**WHAT TO DO**:
Rewrite the rows from the one containing "Click the target" through the one containing "will (26, 27).", inclusive, with "Uncheck" replaced by "Clear" and everything else left unchanged.

=====

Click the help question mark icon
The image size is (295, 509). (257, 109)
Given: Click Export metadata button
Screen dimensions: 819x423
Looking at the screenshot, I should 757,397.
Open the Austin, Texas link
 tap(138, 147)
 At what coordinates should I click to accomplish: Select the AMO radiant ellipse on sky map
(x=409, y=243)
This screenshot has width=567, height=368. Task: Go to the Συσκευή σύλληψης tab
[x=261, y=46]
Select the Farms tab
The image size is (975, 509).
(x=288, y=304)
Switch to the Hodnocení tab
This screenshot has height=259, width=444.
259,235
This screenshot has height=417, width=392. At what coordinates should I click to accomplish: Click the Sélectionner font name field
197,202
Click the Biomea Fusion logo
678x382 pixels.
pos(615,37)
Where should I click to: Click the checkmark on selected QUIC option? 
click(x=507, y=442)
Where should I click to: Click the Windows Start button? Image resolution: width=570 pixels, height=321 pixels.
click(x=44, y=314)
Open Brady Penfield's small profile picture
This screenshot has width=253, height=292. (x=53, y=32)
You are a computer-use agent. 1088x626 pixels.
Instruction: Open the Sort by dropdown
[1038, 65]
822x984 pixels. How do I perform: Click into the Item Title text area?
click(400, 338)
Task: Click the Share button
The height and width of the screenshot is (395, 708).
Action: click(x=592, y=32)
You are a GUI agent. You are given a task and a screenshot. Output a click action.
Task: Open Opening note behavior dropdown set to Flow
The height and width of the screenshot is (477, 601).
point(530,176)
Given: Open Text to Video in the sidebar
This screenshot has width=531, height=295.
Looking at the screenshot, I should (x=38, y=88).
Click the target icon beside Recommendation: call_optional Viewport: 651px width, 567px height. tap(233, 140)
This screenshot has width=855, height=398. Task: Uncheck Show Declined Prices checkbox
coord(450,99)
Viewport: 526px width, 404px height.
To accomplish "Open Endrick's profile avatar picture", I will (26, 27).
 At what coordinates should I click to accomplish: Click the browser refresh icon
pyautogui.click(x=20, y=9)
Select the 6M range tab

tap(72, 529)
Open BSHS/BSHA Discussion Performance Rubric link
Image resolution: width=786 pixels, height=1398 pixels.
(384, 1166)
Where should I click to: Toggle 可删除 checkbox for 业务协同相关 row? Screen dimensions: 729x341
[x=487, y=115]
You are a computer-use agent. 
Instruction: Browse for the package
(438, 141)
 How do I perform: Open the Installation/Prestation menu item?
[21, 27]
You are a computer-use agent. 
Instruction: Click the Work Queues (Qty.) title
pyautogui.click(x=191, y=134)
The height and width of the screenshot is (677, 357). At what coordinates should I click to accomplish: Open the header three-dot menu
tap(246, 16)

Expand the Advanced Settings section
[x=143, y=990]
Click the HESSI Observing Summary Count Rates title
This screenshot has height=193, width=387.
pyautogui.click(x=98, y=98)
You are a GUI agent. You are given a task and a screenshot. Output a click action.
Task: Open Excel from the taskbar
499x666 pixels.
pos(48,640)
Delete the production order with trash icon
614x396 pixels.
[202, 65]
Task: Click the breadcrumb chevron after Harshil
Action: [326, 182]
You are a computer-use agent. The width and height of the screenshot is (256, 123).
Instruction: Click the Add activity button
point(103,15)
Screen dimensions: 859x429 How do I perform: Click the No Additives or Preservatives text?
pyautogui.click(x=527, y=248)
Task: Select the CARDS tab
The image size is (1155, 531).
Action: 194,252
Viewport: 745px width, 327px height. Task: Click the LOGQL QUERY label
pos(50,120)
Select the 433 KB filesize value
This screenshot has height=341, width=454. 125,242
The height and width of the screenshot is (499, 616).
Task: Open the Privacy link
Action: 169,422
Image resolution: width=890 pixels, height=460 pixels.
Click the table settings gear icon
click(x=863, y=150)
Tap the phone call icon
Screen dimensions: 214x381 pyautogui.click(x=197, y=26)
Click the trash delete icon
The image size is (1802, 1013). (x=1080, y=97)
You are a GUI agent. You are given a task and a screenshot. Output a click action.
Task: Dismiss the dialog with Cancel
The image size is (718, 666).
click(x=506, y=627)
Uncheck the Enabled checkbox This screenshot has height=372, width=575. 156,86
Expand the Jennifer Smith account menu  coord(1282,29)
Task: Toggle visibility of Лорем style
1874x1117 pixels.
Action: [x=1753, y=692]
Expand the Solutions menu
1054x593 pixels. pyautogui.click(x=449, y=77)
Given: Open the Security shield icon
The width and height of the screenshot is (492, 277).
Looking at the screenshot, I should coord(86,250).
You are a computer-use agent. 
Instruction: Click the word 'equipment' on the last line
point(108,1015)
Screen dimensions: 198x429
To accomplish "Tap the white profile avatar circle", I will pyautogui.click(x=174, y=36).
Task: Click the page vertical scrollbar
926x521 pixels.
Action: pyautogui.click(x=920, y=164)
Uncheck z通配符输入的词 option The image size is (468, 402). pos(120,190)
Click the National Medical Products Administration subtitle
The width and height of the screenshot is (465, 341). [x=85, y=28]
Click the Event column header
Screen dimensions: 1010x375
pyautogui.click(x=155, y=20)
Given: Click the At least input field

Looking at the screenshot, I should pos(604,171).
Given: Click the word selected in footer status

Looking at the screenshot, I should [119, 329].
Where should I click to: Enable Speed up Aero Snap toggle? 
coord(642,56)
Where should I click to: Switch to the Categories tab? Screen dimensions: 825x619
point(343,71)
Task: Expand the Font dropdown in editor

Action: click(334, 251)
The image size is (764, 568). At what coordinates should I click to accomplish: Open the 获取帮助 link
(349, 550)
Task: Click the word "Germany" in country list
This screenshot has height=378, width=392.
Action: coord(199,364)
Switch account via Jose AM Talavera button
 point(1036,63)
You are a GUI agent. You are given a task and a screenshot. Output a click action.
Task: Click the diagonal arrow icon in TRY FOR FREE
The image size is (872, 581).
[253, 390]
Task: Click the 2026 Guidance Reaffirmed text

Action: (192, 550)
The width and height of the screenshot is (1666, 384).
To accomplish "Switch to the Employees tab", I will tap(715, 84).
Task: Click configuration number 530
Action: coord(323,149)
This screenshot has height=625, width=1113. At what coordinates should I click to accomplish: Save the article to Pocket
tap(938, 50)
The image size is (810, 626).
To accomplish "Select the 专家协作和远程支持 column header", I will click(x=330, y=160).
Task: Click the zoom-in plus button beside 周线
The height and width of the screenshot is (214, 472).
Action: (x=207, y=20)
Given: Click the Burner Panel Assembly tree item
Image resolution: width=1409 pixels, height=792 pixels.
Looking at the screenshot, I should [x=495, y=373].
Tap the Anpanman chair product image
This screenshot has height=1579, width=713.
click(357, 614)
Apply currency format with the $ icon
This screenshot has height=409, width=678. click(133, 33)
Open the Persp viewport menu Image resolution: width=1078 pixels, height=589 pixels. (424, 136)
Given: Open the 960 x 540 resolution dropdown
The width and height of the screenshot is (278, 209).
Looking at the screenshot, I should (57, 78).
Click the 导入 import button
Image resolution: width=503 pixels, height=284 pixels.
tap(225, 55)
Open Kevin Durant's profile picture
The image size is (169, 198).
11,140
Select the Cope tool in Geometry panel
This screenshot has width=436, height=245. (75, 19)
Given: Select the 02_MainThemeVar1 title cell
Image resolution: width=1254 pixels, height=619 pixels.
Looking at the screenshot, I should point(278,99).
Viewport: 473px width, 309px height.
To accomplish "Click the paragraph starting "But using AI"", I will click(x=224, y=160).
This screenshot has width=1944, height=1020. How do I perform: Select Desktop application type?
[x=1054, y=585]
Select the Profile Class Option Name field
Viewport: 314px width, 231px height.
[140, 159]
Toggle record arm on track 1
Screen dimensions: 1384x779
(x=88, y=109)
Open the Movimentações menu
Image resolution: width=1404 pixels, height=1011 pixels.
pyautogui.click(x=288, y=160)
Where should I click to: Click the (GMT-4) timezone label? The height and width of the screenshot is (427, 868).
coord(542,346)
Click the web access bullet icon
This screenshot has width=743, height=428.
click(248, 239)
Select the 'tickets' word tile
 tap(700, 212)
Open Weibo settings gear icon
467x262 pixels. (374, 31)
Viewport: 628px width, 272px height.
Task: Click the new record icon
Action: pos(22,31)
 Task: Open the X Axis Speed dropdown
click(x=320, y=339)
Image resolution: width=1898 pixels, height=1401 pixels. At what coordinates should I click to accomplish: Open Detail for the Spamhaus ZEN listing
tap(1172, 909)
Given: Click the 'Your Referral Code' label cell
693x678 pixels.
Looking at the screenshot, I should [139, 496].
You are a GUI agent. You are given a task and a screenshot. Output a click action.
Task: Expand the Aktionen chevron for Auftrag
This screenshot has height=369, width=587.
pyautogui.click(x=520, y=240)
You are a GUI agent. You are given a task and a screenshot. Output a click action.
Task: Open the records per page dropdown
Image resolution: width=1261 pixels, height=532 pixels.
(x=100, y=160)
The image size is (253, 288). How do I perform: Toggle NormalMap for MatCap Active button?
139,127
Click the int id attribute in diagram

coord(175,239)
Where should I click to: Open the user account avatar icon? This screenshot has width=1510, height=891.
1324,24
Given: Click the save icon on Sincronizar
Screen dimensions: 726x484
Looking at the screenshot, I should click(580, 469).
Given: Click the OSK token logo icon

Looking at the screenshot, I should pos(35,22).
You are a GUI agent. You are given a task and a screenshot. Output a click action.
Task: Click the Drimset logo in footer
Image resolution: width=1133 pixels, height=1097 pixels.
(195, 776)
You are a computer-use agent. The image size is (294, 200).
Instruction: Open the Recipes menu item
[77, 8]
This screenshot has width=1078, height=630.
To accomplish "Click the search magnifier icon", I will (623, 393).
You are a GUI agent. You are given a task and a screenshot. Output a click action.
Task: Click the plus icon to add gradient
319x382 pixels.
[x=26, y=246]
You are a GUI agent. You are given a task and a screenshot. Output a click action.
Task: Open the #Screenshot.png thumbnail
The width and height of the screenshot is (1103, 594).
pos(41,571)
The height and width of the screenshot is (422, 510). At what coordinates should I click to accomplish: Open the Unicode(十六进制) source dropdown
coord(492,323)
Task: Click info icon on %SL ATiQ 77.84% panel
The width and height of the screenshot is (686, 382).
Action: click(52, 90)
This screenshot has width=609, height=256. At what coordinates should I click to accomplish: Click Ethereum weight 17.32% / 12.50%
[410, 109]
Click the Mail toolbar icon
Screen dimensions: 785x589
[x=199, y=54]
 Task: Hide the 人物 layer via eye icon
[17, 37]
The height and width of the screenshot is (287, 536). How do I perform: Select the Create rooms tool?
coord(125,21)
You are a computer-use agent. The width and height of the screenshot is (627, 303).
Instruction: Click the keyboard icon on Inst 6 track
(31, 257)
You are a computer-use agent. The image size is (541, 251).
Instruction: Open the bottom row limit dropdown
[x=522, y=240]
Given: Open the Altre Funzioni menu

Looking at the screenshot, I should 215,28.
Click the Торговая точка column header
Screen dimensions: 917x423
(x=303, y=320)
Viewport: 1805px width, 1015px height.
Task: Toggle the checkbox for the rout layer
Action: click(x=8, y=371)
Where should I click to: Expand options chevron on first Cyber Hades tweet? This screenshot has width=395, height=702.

=====

**WRITTEN ANSWER**:
Click the target icon beside Recommendation: call_optional Viewport: 651px width, 567px height. tap(233, 140)
This screenshot has width=855, height=398. Task: Clear Show Declined Prices checkbox
coord(450,99)
Viewport: 526px width, 404px height.
To accomplish "Open Endrick's profile avatar picture", I will (26, 27).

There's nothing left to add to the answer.